I saw that thread but respectfully disagree. What is now England was one of the few places into which Germanic tribes moved with sufficient strength to actually _replace_ the native language, despite their relatively unsophisticated political, military, administrative, and social systems. The Romans, for all their 400 years in Britain and their much more advanced capabilities, were never able to do that. The Normans couldn't do it either.

There is evidence that many villages on the continental side of the North Sea littoral were abandoned during the Migration Period. I think the Anglo-Saxons came in force, over time, and brought their women and children with them. In addition, there isn't much to connect U106 to Celtic speakers.

----------


## rms2

Consider also that the predominantly U106 Anglo-Saxons would receive later y-dna shots in the arm from the incursions and settlements of the Vikings, thus increasing the supply of U106 in what is now England.

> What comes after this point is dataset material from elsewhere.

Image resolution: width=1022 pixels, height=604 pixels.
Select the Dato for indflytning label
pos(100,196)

I suspect that there wasn't near as much R1a in the old homelands of the Anglo-Saxons prior to and during the Migration Period as there is now. I don't think you can use modern German R1a levels to measure Migration Period German R1a levels.

----------


## Asturrulumbo

> I saw that thread but respectfully disagree. What is now England was one of the few places into which Germanic tribes moved with sufficient strength to actually _replace_ the native language, despite their relatively unsophisticated political, military, administrative, and social systems. The Romans, for all their 400 years in Britain and their much more advanced capabilities, were never able to do that. The Normans couldn't do it either.
> 
> There is evidence that many villages on the continental side of the North Sea littoral were abandoned during the Migration Period. I think the Anglo-Saxons came in force, over time, and brought their women and children with them. In addition, there isn't much to connect U106 to Celtic speakers.

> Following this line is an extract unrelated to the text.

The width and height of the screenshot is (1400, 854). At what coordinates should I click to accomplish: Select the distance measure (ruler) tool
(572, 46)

In some regions of Anglia, Wesex, Essex, or Sussex that may be the case, but certainly not in regions such as Cumbria where there was relatively little Anglo-Saxon migration.

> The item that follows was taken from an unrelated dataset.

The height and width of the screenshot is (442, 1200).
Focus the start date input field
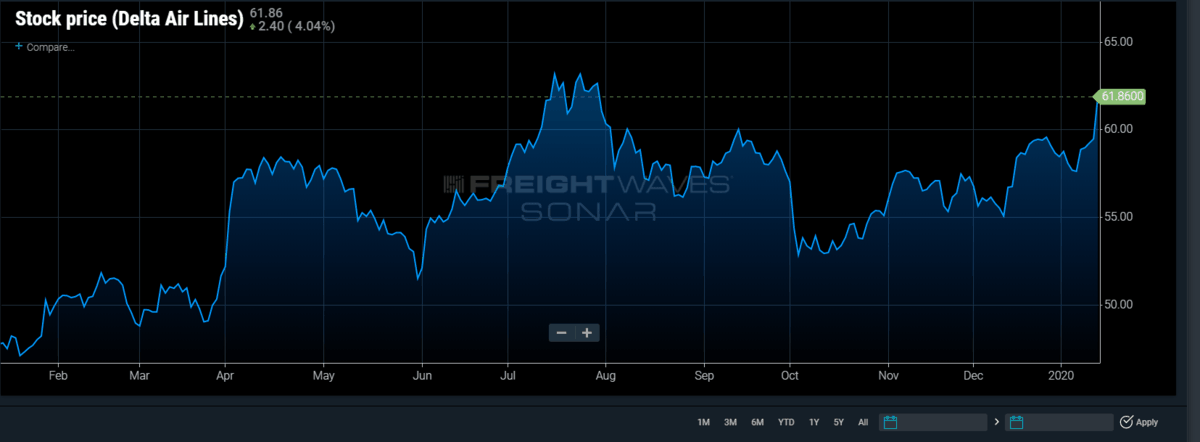[942, 422]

> In addition, there isn't much to connect U106 to Celtic speakers.


Not in historical times, but things were possibly otherwise. You see, the reason I see U106 as spreading from ancestors of the Celts is that there was quite probably a migration towards Northern Europe during the middle Bronze Age (the Central European Tumulus culture). And since the ancestors of Baltic, Slavic and Germanic speakers seem to have been the Chalcolithic Corded Ware culture (which probably was mostly R1a and had quite little R1b) and Balts and Slavs have a very low amount of R1b, this expansion would explain the linguistic and genetic discrepancies between Germanic and Balto-Slavic peoples, which otherwise seem to have had a common origin (more recent than PIE). It is on whether this expansion of U106 affected England on which I am most divided, but from what I have pondered it does seem to be the case, though to a lesser extent than Scandinavia and northern Germany.

----------


## spongetaro

> In addition, there isn't much to connect U106 to Celtic speakers.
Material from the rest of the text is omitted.